Don Andrea Santoro e la scelta di farsi “toccare” dalla Croce

A Santa Croce in Gerusalemme la Messa presieduta dal vescovo Daniele Libanori nel 12° anniversario della morte del sacerdote fidei donum, ucciso a Trabzon nel 2006. Nelle sue mani, la Bibbia in turco

Lasciarsi toccare dal Signore per ottenere la salvezza. Questo il centro della meditazione che padre Daniele Libanori, nuovo vescovo ausiliare della diocesi di Roma, ha proposto ieri sera, 5 febbraio, nella solenne concelebrazione eucaristica per il 12° anniversario della morte di don Andrea Santoro, nella basilica di Santa Croce in Gerusalemme. «Come la folla accorreva presso Gesù per toccare almeno il suo mantello – ha esordito il presule – , così voi siete qui non solo per una memoria mesta ma per attingere, perché intuite che in don Andrea scorre la vita». Chi sa riconoscere davvero la limitatezza della condizione umana, «quella che Cristo ha vissuto sulla croce», non coltiva più solo il desiderio di toccare il Signore «ma vuole farsi toccare dal dolore che Lui ha patito perché è fonte di redenzione»: è quanto «hanno voluto e saputo fare i santi e i martiri», ha chiosato Libanori riferendosi al sacerdote fidei donum ucciso nel 2006 a Trabzon, in Turchia, mentre pregava con la bibbia in lingua turca tra le mani, trapassata da uno dei proiettili che lo hanno colpito ai polmoni.

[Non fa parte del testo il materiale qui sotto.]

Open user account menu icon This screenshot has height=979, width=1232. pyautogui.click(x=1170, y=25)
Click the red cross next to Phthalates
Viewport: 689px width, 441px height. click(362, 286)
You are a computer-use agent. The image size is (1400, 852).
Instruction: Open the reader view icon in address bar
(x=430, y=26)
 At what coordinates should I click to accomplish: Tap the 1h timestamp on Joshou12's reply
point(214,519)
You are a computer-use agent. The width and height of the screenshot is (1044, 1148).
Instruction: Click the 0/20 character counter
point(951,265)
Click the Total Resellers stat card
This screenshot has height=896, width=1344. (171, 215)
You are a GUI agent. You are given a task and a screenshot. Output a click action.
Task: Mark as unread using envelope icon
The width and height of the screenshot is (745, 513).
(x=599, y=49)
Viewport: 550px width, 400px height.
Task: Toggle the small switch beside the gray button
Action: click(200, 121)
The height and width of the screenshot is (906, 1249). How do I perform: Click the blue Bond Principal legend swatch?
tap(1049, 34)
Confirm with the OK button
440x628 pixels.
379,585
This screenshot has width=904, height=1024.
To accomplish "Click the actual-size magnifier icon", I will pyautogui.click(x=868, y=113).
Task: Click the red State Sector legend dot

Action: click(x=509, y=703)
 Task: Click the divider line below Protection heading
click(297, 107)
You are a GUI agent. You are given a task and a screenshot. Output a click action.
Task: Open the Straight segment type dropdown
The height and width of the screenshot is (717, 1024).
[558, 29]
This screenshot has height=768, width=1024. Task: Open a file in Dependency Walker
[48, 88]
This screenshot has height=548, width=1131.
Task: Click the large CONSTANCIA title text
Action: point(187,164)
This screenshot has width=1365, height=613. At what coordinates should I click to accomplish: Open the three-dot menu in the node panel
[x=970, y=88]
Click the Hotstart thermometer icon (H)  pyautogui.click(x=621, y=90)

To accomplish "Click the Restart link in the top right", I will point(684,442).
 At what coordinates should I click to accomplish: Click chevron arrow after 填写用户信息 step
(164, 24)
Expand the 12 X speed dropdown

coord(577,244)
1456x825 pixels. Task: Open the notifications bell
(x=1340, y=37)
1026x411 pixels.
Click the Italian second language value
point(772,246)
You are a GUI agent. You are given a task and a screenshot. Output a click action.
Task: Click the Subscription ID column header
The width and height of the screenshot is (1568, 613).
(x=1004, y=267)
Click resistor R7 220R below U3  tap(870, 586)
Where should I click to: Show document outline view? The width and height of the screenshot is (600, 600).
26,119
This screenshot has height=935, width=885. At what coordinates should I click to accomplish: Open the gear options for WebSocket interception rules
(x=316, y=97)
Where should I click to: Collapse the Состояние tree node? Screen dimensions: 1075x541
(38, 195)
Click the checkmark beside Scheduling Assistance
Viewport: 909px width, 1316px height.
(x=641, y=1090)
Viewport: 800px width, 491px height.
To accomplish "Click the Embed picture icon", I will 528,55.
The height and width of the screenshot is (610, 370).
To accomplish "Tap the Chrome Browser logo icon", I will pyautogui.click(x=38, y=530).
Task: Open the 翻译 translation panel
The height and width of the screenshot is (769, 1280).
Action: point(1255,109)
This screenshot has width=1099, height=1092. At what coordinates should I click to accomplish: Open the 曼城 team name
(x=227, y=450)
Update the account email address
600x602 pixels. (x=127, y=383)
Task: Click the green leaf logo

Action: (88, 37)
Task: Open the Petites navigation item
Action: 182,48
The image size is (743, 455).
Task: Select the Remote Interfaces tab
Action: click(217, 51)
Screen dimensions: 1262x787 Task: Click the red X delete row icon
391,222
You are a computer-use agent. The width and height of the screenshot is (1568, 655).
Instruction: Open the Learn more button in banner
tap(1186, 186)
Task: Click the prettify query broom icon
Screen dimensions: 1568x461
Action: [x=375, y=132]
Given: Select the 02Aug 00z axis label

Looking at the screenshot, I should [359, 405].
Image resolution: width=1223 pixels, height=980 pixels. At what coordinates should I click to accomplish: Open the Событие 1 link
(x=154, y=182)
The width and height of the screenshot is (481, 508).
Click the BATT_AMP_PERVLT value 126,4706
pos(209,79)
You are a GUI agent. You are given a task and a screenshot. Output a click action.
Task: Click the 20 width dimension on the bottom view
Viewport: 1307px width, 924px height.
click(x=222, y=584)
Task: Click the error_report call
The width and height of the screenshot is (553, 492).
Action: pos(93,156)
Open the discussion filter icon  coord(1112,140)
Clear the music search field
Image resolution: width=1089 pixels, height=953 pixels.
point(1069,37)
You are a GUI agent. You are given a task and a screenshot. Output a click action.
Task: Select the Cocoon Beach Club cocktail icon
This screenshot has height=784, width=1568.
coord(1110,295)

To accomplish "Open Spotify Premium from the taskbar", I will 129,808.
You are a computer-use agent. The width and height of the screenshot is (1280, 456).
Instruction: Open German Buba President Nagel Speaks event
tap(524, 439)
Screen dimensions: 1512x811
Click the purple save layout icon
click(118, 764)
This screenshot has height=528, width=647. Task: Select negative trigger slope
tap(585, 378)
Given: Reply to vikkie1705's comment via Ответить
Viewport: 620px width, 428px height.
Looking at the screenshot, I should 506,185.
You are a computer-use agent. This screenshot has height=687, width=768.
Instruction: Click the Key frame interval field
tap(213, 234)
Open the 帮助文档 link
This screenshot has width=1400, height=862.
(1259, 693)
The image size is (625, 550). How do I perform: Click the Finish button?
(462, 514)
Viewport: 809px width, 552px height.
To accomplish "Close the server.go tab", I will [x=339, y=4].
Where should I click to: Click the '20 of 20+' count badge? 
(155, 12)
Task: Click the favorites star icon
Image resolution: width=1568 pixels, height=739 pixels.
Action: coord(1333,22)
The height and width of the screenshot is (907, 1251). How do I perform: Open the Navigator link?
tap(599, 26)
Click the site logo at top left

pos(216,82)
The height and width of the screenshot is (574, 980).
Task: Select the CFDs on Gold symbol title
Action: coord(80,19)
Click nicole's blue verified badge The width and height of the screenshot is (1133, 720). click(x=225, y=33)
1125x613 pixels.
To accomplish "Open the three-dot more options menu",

«Toccare è il gesto più istintivo, quello che permette di esprimere emozioni sia positive che negative, quello che stabilisce una relazione – ha spiegato ancora il presule – : Dio tocca ciascuno di noi nella nostra storia e guarisce chi sa riconoscerlo». Dalla creazione, quando «al faticoso protendere la mano di Adamo va incontro il gesto di Dio – ha detto riferendosi all’opera michelangiolesca della Sistina – e fino al dono di Cristo sulla croce nel mistero pasquale». Toccare davvero il Signore, allora, non è arrivare a sfiorare il suo mantello ma «venire da lui riplasmati ogni volta che si vive la Parola e si prova ad attuarla», specie nelle situazioni di dolore e difficoltà che «feriscono e travolgono l’uomo coinvolgendolo nella Passione ma anche nella resurrezione».

Infine Libanori ha illustrato come i sacramenti rendano possibile sperimentare la dimensione tattile della salvezza nel quotidiano, «per cogliere il tocco di Gesù che, solo, salva»: l’acqua del battesimo e l’unzione con il crisma, che ritorna nella cresima, l’eucaristia che è nutrirsi del corpo di Cristo; le mani sul capo da parte del confessore e l’imposizione delle mani del ministro per l’ordinazione e l’estrema unzione, fino alle mani strette degli sposi nella consacrazione del matrimonio. Ancora, la preghiera con il riconoscimento delle fragilità e dei limiti umani unitamente all’invocazione quale mezzo per «arrivare a toccare almeno il mantello del Signore».

Due delle preghiere composte da don Andrea Santoro e contenute nel suo libro “Un fiore dal deserto” sono state recitate durante la Messa: una nel momento della richiesta di perdono, l’altra alla fine, in segno di affetto e riconoscenza per la sua testimonianza. «È questo grande affetto delle persone che addolcisce il nostro dolore – ha detto Imelda, sorella maggiore del sacerdote a margine della celebrazione -. È come un campo che è fiorito: ha lasciato un segno anche in chi lo ha conosciuto per poco tempo». A dire che il ricordo non svanisce e continua a portare frutti, oggi come ieri: «Io sono stato convertito da don Andrea sulla via di Tiburtina – ha ricordato con il sorriso Luigi Barbini, diacono permanente -: ero con lui nel 1981 quando arrivò a Verderocca e costruì la chiesa ma, soprattutto, creò una comunità».